Start Provided information

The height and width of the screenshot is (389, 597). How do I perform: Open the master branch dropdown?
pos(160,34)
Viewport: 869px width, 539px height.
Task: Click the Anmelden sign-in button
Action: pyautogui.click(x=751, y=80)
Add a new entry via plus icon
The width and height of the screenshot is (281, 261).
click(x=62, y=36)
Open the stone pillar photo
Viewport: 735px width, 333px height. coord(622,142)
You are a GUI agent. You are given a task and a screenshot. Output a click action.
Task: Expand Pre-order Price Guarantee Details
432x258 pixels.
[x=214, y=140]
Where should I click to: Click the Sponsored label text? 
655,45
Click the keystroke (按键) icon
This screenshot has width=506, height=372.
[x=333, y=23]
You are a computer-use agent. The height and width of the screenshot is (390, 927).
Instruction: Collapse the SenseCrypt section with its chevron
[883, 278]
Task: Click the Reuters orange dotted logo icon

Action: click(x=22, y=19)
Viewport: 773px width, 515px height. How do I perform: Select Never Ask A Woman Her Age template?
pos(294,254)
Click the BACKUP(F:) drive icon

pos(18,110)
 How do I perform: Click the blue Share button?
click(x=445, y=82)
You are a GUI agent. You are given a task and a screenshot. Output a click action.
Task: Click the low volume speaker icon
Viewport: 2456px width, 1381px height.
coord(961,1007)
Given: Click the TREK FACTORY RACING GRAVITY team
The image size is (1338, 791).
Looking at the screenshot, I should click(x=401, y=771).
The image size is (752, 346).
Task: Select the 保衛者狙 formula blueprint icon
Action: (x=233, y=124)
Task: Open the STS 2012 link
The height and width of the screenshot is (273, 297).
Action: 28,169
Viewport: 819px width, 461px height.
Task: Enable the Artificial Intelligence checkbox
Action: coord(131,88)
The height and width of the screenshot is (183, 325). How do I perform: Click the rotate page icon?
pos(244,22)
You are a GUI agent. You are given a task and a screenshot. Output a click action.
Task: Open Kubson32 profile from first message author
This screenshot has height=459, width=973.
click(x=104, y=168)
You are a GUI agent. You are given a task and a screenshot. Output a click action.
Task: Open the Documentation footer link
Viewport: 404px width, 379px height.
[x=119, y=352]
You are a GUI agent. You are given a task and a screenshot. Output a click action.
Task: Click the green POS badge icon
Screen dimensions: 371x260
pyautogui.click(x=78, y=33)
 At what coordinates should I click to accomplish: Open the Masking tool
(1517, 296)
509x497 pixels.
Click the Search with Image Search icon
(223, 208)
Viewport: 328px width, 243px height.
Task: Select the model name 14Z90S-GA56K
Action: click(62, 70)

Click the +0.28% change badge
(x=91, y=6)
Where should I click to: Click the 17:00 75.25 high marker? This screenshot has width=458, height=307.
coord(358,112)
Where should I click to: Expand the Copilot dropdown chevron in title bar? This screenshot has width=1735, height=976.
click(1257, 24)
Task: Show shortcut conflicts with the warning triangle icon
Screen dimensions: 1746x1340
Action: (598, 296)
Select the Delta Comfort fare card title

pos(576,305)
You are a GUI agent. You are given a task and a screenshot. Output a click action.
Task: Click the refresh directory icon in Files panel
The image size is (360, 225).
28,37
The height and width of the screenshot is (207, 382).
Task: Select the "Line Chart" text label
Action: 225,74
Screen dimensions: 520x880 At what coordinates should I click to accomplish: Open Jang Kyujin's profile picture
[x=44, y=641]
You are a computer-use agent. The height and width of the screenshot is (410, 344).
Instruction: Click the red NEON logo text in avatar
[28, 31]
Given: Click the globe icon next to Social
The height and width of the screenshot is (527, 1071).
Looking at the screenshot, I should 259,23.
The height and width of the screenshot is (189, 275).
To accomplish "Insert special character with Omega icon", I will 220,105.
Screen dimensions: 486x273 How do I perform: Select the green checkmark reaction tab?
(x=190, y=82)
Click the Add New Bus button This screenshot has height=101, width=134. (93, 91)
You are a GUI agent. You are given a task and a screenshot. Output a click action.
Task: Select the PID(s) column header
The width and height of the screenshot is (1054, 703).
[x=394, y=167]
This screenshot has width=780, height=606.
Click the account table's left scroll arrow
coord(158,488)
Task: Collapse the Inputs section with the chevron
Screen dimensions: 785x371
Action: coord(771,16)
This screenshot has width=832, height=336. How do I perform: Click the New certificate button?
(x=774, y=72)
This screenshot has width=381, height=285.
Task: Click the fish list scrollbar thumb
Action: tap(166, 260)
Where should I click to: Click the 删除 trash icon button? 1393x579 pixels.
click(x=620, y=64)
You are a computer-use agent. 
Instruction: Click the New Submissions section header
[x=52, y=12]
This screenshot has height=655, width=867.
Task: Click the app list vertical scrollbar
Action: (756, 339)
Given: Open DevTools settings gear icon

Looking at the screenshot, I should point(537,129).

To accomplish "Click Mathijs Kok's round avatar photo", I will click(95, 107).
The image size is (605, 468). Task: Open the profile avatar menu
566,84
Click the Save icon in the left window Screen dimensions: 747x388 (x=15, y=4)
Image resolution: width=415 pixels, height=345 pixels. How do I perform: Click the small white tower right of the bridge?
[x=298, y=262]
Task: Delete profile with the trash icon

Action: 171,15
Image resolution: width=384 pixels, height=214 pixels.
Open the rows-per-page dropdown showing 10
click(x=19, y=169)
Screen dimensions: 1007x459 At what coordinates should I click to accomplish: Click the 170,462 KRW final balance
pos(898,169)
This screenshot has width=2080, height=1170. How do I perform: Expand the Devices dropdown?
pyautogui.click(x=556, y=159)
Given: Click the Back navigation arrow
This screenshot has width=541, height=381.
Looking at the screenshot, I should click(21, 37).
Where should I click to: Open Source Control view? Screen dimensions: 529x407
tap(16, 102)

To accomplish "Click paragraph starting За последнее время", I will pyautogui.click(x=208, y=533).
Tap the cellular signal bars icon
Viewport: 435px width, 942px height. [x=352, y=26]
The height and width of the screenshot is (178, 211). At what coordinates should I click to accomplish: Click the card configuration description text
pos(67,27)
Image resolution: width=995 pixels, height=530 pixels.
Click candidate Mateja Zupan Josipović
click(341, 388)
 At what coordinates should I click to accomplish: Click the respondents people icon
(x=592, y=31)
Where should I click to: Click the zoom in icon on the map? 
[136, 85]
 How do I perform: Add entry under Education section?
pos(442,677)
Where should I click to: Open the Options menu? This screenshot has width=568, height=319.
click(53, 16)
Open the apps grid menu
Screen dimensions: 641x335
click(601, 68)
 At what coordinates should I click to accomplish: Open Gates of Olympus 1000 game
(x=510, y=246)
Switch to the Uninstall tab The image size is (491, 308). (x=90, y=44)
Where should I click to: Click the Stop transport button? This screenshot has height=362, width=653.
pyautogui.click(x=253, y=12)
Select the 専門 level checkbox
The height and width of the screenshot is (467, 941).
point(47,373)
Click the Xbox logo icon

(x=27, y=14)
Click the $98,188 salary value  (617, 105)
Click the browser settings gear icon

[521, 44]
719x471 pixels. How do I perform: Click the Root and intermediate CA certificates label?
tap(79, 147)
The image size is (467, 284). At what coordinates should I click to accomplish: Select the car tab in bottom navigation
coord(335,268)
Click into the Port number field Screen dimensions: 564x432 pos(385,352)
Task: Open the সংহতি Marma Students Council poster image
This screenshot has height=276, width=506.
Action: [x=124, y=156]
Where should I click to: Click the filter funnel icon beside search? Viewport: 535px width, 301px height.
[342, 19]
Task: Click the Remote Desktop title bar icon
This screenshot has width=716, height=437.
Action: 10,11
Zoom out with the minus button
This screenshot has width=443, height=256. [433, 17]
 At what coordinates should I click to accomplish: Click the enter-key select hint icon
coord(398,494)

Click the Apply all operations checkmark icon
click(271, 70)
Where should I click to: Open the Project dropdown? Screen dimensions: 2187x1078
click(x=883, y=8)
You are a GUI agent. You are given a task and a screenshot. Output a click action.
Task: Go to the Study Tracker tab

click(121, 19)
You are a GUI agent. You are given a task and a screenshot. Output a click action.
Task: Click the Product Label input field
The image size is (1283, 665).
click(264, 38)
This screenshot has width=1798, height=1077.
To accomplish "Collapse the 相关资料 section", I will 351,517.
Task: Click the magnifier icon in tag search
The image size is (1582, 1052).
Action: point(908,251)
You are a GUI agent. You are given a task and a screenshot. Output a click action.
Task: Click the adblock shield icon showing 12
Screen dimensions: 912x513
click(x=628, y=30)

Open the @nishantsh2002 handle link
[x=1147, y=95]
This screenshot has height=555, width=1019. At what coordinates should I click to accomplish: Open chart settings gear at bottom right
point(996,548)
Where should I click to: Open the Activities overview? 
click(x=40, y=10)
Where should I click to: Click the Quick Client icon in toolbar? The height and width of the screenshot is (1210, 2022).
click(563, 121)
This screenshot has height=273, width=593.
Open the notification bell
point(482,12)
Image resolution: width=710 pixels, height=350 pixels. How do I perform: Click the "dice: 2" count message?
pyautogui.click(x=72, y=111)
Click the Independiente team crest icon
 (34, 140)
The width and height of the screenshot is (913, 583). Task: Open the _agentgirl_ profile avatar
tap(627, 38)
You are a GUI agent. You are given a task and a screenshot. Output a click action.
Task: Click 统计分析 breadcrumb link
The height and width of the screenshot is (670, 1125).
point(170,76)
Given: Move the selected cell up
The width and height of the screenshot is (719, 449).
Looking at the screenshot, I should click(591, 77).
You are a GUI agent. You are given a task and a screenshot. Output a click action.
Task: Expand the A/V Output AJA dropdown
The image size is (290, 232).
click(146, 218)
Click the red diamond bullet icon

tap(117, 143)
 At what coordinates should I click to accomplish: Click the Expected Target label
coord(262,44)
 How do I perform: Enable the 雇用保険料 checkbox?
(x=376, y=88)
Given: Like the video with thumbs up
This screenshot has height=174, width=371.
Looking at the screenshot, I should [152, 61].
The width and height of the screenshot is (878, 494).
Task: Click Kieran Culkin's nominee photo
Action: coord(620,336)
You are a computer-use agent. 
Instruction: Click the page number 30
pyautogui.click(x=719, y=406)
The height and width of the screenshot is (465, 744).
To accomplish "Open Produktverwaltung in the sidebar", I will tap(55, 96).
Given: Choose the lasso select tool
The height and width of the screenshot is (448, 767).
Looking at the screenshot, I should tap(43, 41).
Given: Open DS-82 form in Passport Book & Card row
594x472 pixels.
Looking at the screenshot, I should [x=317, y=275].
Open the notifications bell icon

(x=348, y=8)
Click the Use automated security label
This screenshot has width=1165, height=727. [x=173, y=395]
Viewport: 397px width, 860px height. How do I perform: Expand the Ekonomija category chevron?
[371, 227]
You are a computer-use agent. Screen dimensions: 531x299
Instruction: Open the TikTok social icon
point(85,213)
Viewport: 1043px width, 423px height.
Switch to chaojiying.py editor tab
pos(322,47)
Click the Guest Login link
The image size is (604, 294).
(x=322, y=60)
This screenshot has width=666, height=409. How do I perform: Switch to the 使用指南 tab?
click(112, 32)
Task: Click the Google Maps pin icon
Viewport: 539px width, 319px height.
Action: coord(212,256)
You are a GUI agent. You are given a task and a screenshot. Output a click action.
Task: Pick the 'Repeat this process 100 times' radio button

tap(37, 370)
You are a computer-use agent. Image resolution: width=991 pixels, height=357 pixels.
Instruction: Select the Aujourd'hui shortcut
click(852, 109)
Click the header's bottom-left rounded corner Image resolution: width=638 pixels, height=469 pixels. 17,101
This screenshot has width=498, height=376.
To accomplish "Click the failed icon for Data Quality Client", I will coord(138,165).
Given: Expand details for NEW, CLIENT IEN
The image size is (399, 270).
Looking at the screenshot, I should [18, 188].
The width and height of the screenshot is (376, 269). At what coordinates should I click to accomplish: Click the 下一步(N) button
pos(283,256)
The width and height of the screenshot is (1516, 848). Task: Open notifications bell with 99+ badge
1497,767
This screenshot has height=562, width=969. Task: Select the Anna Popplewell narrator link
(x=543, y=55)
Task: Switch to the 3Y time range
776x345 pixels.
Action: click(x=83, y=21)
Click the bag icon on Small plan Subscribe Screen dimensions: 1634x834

End Provided information

[Short task]
Reproduce the rows verbatim, beginning with the first row and ending with the row that contains "Viewport: 735px width, 333px", both included.

[The answer]
The height and width of the screenshot is (389, 597). How do I perform: Open the master branch dropdown?
pos(160,34)
Viewport: 869px width, 539px height.
Task: Click the Anmelden sign-in button
Action: pyautogui.click(x=751, y=80)
Add a new entry via plus icon
The width and height of the screenshot is (281, 261).
click(x=62, y=36)
Open the stone pillar photo
Viewport: 735px width, 333px height. coord(622,142)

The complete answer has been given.